Set problem:
Please copy the items below, renaming every "Logo" to "Emblem" and keeping everything else unchanged. Omit the pictures from your answer.

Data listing
......

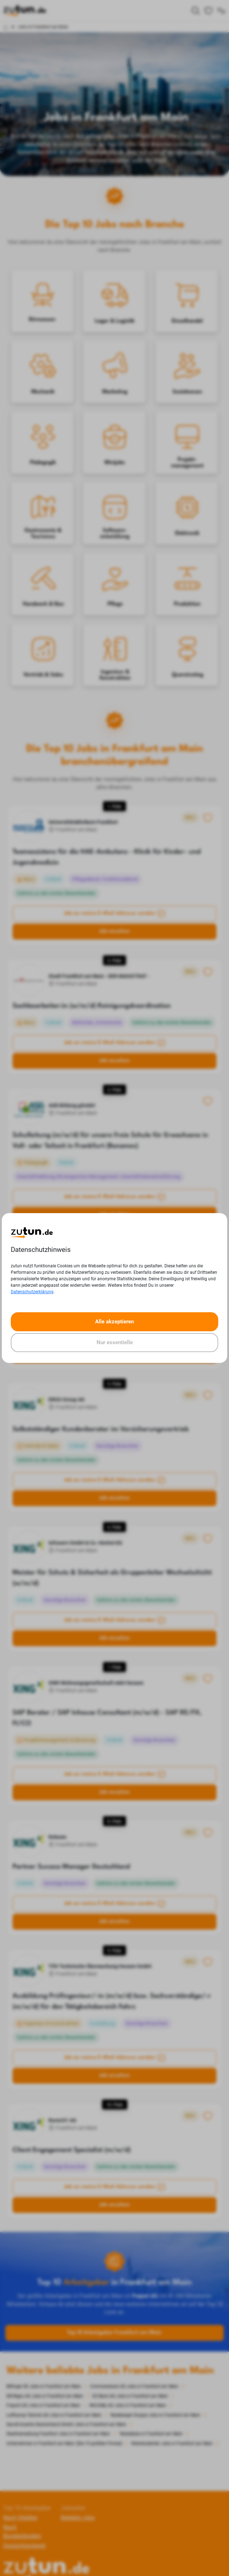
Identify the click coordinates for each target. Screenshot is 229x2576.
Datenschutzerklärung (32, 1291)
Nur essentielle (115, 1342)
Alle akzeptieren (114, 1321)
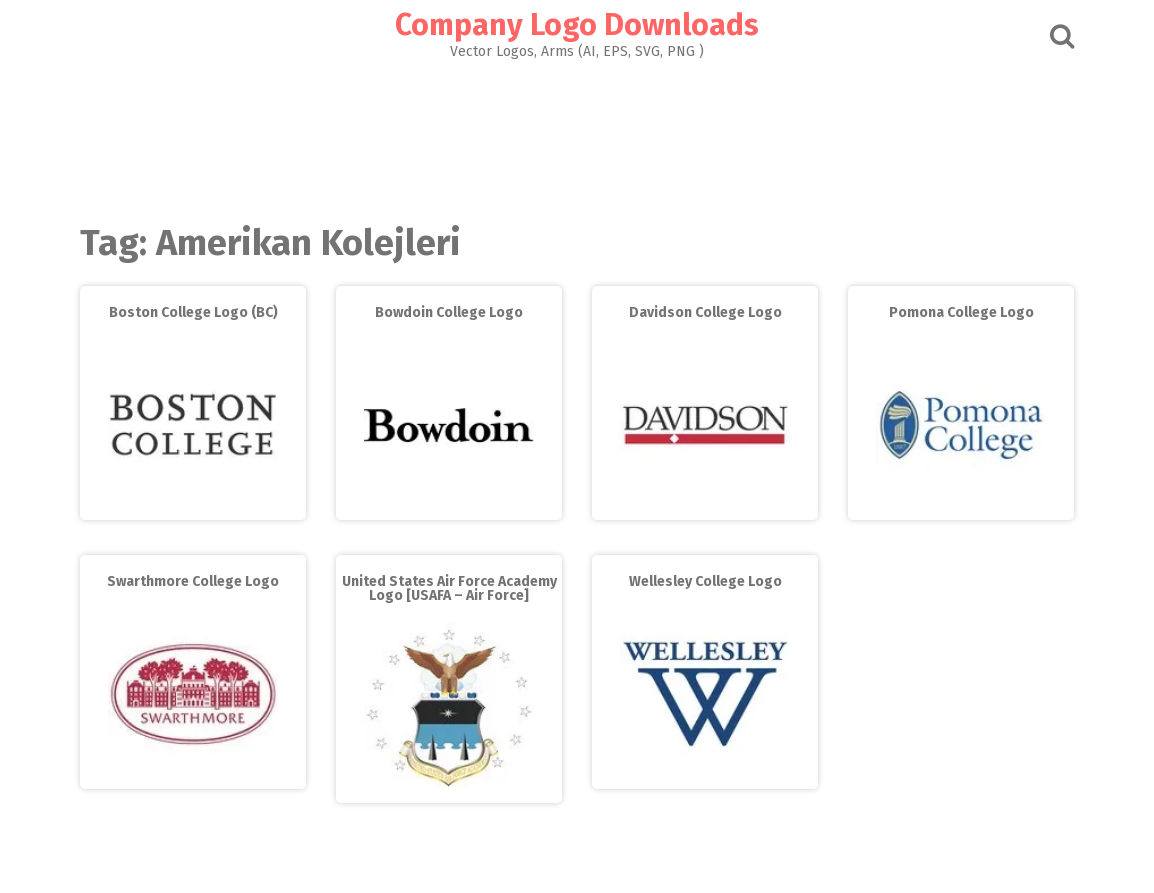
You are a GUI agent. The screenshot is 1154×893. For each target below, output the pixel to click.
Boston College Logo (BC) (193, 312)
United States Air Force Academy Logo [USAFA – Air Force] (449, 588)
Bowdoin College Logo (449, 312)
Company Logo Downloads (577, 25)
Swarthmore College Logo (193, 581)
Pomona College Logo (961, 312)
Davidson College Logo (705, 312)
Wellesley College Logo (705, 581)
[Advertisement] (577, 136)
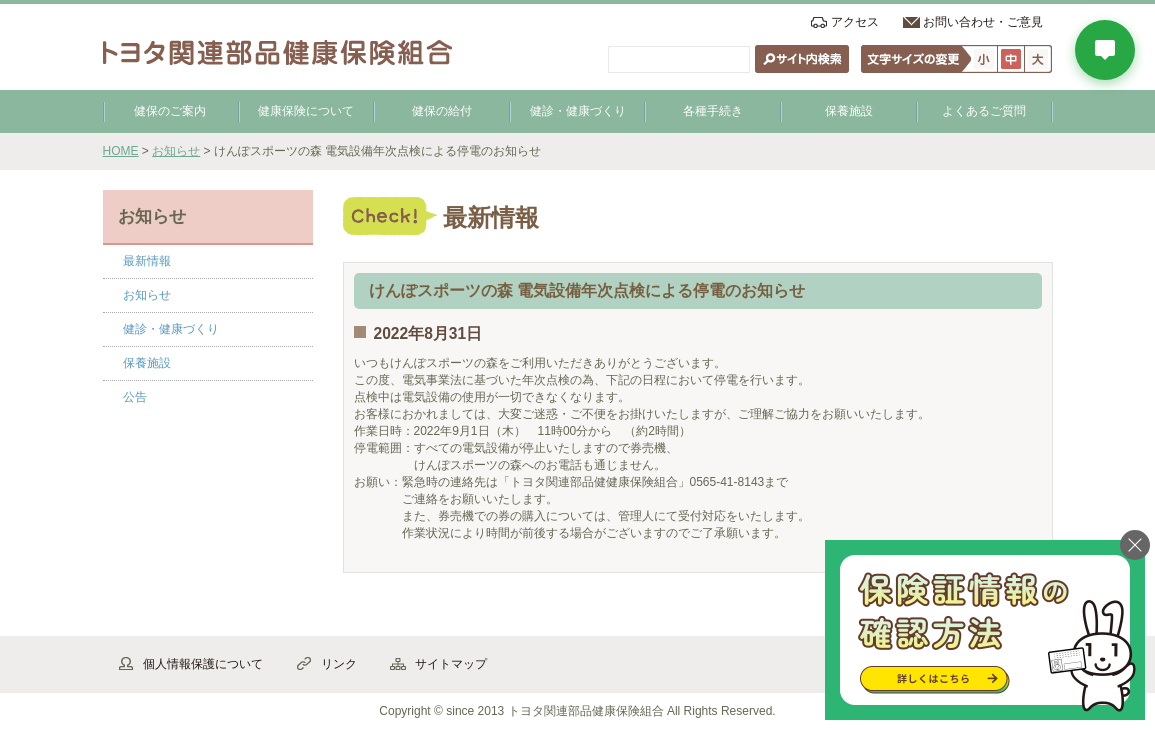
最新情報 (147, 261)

......

The completed task:
Identify the click coordinates for each target. Screenshot is 229x2576.
Datenschutzerklärung (32, 1291)
Nur essentielle (115, 1342)
Alle akzeptieren (114, 1321)
You are a GUI agent. The screenshot is 1154×893. For each target below, output the pixel to click.
Boston College Emblem (BC) (193, 312)
United States Air Force Academy Emblem [USAFA – Air Force] (449, 588)
Bowdoin College Emblem (449, 312)
Company Emblem Downloads (577, 25)
Swarthmore College Emblem (193, 581)
Pomona College Emblem (961, 312)
Davidson College Emblem (705, 312)
Wellesley College Emblem (705, 581)
[Advertisement] (577, 136)
最新情報 (147, 261)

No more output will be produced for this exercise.